Work to complete | Would you return every entry, exactly as it is written?

━━━ Task inputs ━━━

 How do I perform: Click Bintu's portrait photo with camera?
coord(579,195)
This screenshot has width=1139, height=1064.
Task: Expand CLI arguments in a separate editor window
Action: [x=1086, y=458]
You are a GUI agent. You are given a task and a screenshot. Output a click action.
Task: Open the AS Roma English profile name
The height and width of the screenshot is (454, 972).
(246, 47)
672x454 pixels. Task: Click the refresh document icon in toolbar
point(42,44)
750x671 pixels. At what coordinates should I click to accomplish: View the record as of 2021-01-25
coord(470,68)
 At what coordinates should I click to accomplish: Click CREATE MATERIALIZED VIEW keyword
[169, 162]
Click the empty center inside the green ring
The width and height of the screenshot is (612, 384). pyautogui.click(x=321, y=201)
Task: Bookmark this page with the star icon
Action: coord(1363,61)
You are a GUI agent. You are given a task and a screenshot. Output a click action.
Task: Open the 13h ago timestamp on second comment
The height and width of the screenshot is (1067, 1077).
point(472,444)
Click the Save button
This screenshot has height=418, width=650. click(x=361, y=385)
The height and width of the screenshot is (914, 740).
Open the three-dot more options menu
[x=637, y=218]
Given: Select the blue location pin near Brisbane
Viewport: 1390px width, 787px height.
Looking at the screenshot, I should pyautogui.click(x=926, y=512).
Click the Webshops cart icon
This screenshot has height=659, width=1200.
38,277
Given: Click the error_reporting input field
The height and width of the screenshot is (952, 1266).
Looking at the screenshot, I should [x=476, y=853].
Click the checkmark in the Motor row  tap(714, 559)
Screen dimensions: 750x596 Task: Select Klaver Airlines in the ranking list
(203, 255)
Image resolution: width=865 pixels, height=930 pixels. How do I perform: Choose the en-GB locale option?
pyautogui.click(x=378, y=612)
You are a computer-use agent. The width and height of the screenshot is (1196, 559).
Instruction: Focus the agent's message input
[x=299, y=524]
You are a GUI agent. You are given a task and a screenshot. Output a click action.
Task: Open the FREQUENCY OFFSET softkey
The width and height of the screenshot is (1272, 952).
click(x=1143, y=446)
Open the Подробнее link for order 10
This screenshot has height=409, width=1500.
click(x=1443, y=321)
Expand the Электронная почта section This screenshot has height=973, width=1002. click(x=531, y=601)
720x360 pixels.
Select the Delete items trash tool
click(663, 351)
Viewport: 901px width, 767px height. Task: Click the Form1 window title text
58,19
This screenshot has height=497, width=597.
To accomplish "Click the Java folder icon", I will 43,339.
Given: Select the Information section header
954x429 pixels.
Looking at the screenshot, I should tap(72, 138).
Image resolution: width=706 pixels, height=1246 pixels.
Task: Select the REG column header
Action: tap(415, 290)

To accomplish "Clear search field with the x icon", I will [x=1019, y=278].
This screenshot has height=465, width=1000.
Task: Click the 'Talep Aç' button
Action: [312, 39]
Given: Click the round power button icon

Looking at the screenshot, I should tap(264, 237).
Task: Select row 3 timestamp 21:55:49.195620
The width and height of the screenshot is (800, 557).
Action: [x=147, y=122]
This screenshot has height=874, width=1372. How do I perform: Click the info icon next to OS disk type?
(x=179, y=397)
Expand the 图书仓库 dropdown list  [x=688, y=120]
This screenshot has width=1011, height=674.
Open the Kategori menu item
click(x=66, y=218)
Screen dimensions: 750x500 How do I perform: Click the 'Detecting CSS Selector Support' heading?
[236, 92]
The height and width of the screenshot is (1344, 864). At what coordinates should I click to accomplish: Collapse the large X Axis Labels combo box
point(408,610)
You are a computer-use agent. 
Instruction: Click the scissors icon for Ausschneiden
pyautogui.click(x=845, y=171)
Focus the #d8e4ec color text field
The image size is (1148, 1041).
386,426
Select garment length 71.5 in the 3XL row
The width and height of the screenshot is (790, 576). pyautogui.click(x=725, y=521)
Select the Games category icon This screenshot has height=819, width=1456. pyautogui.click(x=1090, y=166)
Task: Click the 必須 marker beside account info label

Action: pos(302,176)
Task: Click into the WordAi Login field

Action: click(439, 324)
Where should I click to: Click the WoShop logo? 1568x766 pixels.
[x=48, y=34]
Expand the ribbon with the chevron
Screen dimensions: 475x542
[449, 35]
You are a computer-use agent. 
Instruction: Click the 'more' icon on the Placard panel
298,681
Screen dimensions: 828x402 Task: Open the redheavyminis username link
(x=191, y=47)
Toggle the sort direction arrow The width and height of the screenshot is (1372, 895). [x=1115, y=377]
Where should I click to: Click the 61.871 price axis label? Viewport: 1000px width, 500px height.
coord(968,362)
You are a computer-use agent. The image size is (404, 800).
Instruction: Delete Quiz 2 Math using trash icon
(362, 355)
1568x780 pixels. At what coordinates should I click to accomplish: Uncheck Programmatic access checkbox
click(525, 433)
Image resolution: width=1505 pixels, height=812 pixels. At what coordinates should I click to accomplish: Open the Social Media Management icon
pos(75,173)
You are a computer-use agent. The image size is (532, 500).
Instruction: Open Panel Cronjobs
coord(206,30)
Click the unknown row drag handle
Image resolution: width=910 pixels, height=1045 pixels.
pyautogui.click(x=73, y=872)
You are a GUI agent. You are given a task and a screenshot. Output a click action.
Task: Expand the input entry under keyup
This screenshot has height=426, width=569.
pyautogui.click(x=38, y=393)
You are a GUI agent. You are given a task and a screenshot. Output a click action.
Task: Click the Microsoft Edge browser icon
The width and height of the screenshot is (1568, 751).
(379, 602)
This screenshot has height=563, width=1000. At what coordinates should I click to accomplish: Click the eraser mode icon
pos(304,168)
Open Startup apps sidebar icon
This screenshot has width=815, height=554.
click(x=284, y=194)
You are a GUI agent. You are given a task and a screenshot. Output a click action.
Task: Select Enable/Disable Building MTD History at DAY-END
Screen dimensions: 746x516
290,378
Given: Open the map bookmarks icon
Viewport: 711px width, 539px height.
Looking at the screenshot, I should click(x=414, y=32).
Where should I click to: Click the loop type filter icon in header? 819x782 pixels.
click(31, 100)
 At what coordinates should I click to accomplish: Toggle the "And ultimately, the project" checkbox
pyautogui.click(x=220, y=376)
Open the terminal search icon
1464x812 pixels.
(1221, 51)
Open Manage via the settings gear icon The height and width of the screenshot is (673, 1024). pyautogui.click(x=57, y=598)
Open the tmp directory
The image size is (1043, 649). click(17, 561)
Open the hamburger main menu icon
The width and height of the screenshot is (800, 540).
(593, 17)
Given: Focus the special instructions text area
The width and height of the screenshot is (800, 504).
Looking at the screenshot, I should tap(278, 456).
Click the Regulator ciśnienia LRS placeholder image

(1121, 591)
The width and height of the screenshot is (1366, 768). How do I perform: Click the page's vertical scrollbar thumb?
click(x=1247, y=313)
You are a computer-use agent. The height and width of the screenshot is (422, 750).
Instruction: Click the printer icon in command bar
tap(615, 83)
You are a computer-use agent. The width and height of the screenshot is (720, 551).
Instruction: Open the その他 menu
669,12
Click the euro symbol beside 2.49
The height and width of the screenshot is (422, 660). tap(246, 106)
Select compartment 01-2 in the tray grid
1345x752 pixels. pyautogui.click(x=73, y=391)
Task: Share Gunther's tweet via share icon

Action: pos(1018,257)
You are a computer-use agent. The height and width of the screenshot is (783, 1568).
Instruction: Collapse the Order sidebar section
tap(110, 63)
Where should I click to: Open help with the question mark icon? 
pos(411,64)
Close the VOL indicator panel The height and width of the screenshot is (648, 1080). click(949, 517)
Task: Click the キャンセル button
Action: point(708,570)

━━━

Answer area |
 How do I perform: Click Bintu's portrait photo with camera?
coord(579,195)
This screenshot has width=1139, height=1064.
Task: Expand CLI arguments in a separate editor window
Action: [x=1086, y=458]
You are a GUI agent. You are given a task and a screenshot. Output a click action.
Task: Open the AS Roma English profile name
The height and width of the screenshot is (454, 972).
(246, 47)
672x454 pixels. Task: Click the refresh document icon in toolbar
point(42,44)
750x671 pixels. At what coordinates should I click to accomplish: View the record as of 2021-01-25
coord(470,68)
 At what coordinates should I click to accomplish: Click CREATE MATERIALIZED VIEW keyword
[169, 162]
Click the empty center inside the green ring
The width and height of the screenshot is (612, 384). pyautogui.click(x=321, y=201)
Task: Bookmark this page with the star icon
Action: coord(1363,61)
You are a GUI agent. You are given a task and a screenshot. Output a click action.
Task: Open the 13h ago timestamp on second comment
The height and width of the screenshot is (1067, 1077).
point(472,444)
Click the Save button
This screenshot has height=418, width=650. click(x=361, y=385)
The height and width of the screenshot is (914, 740).
Open the three-dot more options menu
[x=637, y=218]
Given: Select the blue location pin near Brisbane
Viewport: 1390px width, 787px height.
Looking at the screenshot, I should pyautogui.click(x=926, y=512).
Click the Webshops cart icon
This screenshot has height=659, width=1200.
38,277
Given: Click the error_reporting input field
The height and width of the screenshot is (952, 1266).
Looking at the screenshot, I should [x=476, y=853].
Click the checkmark in the Motor row  tap(714, 559)
Screen dimensions: 750x596 Task: Select Klaver Airlines in the ranking list
(203, 255)
Image resolution: width=865 pixels, height=930 pixels. How do I perform: Choose the en-GB locale option?
pyautogui.click(x=378, y=612)
You are a computer-use agent. The width and height of the screenshot is (1196, 559).
Instruction: Focus the agent's message input
[x=299, y=524]
You are a GUI agent. You are given a task and a screenshot. Output a click action.
Task: Open the FREQUENCY OFFSET softkey
The width and height of the screenshot is (1272, 952).
click(x=1143, y=446)
Open the Подробнее link for order 10
This screenshot has height=409, width=1500.
click(x=1443, y=321)
Expand the Электронная почта section This screenshot has height=973, width=1002. click(x=531, y=601)
720x360 pixels.
Select the Delete items trash tool
click(663, 351)
Viewport: 901px width, 767px height. Task: Click the Form1 window title text
58,19
This screenshot has height=497, width=597.
To accomplish "Click the Java folder icon", I will 43,339.
Given: Select the Information section header
954x429 pixels.
Looking at the screenshot, I should tap(72, 138).
Image resolution: width=706 pixels, height=1246 pixels.
Task: Select the REG column header
Action: tap(415, 290)

To accomplish "Clear search field with the x icon", I will [x=1019, y=278].
This screenshot has height=465, width=1000.
Task: Click the 'Talep Aç' button
Action: [312, 39]
Given: Click the round power button icon

Looking at the screenshot, I should tap(264, 237).
Task: Select row 3 timestamp 21:55:49.195620
The width and height of the screenshot is (800, 557).
Action: [x=147, y=122]
This screenshot has height=874, width=1372. How do I perform: Click the info icon next to OS disk type?
(x=179, y=397)
Expand the 图书仓库 dropdown list  [x=688, y=120]
This screenshot has width=1011, height=674.
Open the Kategori menu item
click(x=66, y=218)
Screen dimensions: 750x500 How do I perform: Click the 'Detecting CSS Selector Support' heading?
[236, 92]
The height and width of the screenshot is (1344, 864). At what coordinates should I click to accomplish: Collapse the large X Axis Labels combo box
point(408,610)
You are a computer-use agent. 
Instruction: Click the scissors icon for Ausschneiden
pyautogui.click(x=845, y=171)
Focus the #d8e4ec color text field
The image size is (1148, 1041).
386,426
Select garment length 71.5 in the 3XL row
The width and height of the screenshot is (790, 576). pyautogui.click(x=725, y=521)
Select the Games category icon This screenshot has height=819, width=1456. pyautogui.click(x=1090, y=166)
Task: Click the 必須 marker beside account info label

Action: pos(302,176)
Task: Click into the WordAi Login field

Action: click(439, 324)
Where should I click to: Click the WoShop logo? 1568x766 pixels.
[x=48, y=34]
Expand the ribbon with the chevron
Screen dimensions: 475x542
[449, 35]
You are a computer-use agent. 
Instruction: Click the 'more' icon on the Placard panel
298,681
Screen dimensions: 828x402 Task: Open the redheavyminis username link
(x=191, y=47)
Toggle the sort direction arrow The width and height of the screenshot is (1372, 895). [x=1115, y=377]
Where should I click to: Click the 61.871 price axis label? Viewport: 1000px width, 500px height.
coord(968,362)
You are a computer-use agent. The image size is (404, 800).
Instruction: Delete Quiz 2 Math using trash icon
(362, 355)
1568x780 pixels. At what coordinates should I click to accomplish: Uncheck Programmatic access checkbox
click(525, 433)
Image resolution: width=1505 pixels, height=812 pixels. At what coordinates should I click to accomplish: Open the Social Media Management icon
pos(75,173)
You are a computer-use agent. The image size is (532, 500).
Instruction: Open Panel Cronjobs
coord(206,30)
Click the unknown row drag handle
Image resolution: width=910 pixels, height=1045 pixels.
pyautogui.click(x=73, y=872)
You are a GUI agent. You are given a task and a screenshot. Output a click action.
Task: Expand the input entry under keyup
This screenshot has height=426, width=569.
pyautogui.click(x=38, y=393)
You are a GUI agent. You are given a task and a screenshot. Output a click action.
Task: Click the Microsoft Edge browser icon
The width and height of the screenshot is (1568, 751).
(379, 602)
This screenshot has height=563, width=1000. At what coordinates should I click to accomplish: Click the eraser mode icon
pos(304,168)
Open Startup apps sidebar icon
This screenshot has width=815, height=554.
click(x=284, y=194)
You are a GUI agent. You are given a task and a screenshot. Output a click action.
Task: Select Enable/Disable Building MTD History at DAY-END
Screen dimensions: 746x516
290,378
Given: Open the map bookmarks icon
Viewport: 711px width, 539px height.
Looking at the screenshot, I should click(x=414, y=32).
Where should I click to: Click the loop type filter icon in header? 819x782 pixels.
click(31, 100)
 At what coordinates should I click to accomplish: Toggle the "And ultimately, the project" checkbox
pyautogui.click(x=220, y=376)
Open the terminal search icon
1464x812 pixels.
(1221, 51)
Open Manage via the settings gear icon The height and width of the screenshot is (673, 1024). pyautogui.click(x=57, y=598)
Open the tmp directory
The image size is (1043, 649). click(17, 561)
Open the hamburger main menu icon
The width and height of the screenshot is (800, 540).
(593, 17)
Given: Focus the special instructions text area
The width and height of the screenshot is (800, 504).
Looking at the screenshot, I should tap(278, 456).
Click the Regulator ciśnienia LRS placeholder image

(1121, 591)
The width and height of the screenshot is (1366, 768). How do I perform: Click the page's vertical scrollbar thumb?
click(x=1247, y=313)
You are a computer-use agent. The height and width of the screenshot is (422, 750).
Instruction: Click the printer icon in command bar
tap(615, 83)
You are a computer-use agent. The width and height of the screenshot is (720, 551).
Instruction: Open the その他 menu
669,12
Click the euro symbol beside 2.49
The height and width of the screenshot is (422, 660). tap(246, 106)
Select compartment 01-2 in the tray grid
1345x752 pixels. pyautogui.click(x=73, y=391)
Task: Share Gunther's tweet via share icon

Action: pos(1018,257)
You are a computer-use agent. The height and width of the screenshot is (783, 1568).
Instruction: Collapse the Order sidebar section
tap(110, 63)
Where should I click to: Open help with the question mark icon? 
pos(411,64)
Close the VOL indicator panel The height and width of the screenshot is (648, 1080). click(949, 517)
Task: Click the キャンセル button
Action: point(708,570)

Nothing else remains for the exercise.